■ Instructions to follow
Exclude the pictures, then repeat exactly each line from the one containing "Download Publication (210, 853)" to the final line of the records that follow.

■ Data

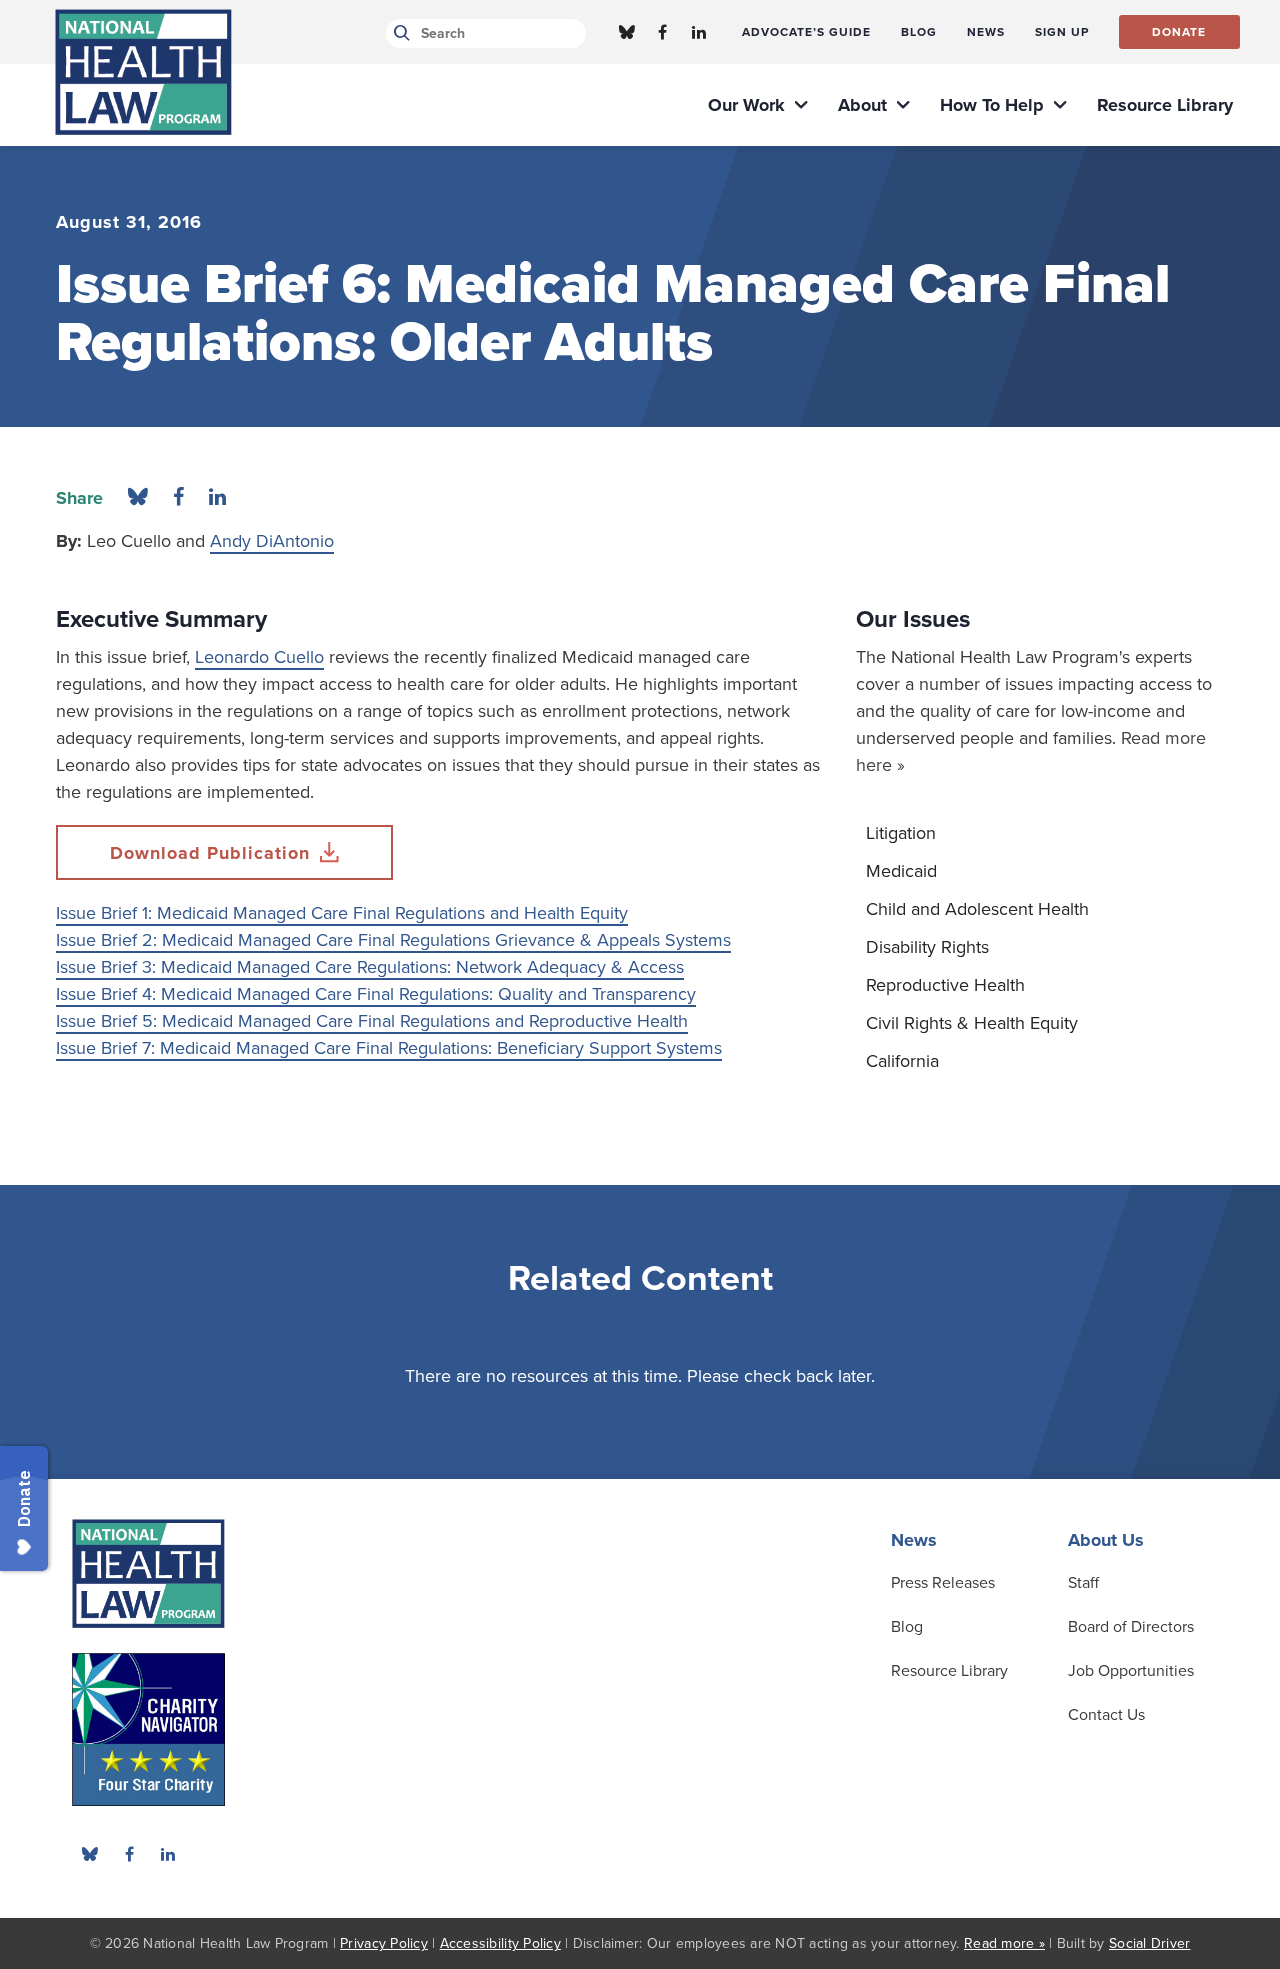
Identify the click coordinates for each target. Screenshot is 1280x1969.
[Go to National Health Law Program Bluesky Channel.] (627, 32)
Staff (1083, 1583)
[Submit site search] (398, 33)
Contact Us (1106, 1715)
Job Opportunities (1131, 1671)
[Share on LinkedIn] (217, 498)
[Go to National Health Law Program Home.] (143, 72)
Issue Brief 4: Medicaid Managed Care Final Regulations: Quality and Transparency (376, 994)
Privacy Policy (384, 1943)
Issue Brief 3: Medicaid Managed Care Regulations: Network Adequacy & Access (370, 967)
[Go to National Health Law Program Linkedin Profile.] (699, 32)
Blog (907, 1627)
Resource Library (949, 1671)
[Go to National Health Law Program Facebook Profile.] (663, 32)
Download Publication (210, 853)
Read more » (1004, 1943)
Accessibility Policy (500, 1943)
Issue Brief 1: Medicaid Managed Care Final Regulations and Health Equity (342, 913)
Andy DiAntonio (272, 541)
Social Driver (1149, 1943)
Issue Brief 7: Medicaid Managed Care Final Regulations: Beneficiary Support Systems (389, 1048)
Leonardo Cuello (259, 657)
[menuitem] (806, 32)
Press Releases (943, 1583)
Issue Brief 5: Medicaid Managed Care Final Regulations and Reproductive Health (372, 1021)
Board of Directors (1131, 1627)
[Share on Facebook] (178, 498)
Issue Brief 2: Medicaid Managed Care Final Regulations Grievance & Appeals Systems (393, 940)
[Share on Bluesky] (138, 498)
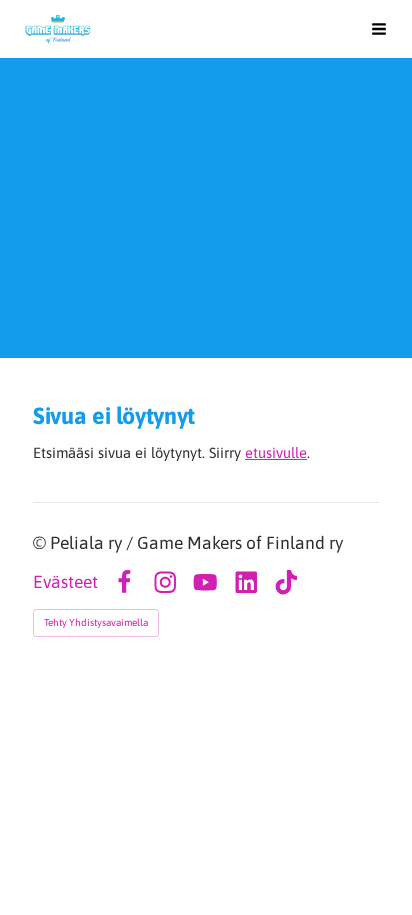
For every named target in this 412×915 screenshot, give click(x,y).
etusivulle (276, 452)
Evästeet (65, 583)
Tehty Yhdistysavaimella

■ Your solution
Download Publication (210, 853)
Read more » (1004, 1943)
Accessibility Policy (500, 1943)
Issue Brief 1: Medicaid Managed Care Final Regulations and Health Equity (342, 913)
Andy DiAntonio (272, 541)
Social Driver (1149, 1943)
Issue Brief 7: Medicaid Managed Care Final Regulations: Beneficiary Support Systems (389, 1048)
Leonardo Cuello (259, 657)
[menuitem] (806, 32)
Press Releases (943, 1583)
Issue Brief 5: Medicaid Managed Care Final Regulations and Reproductive Health (372, 1021)
Board of Directors (1131, 1627)
[Share on Facebook] (178, 498)
Issue Brief 2: Medicaid Managed Care Final Regulations Grievance & Appeals Systems (393, 940)
[Share on Bluesky] (138, 498)
For every named target in this 412×915 screenshot, give click(x,y).
etusivulle (276, 452)
Evästeet (65, 583)
Tehty Yhdistysavaimella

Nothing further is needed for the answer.